- _Aim of the exercise_
Reproduce the material below word for word, leaving out the pictures.

- _Data rows_

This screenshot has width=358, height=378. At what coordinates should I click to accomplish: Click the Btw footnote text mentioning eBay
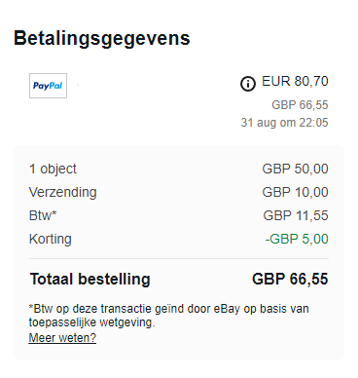click(x=168, y=309)
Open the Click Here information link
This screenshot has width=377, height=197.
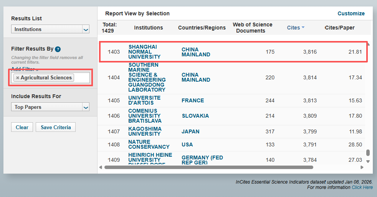362,187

- _Exercise result_
This screenshot has width=358, height=378. At what coordinates should I click to accomplish: Click the Btw footnote text mentioning eBay
click(x=168, y=309)
Open the Click Here information link
This screenshot has width=377, height=197.
362,187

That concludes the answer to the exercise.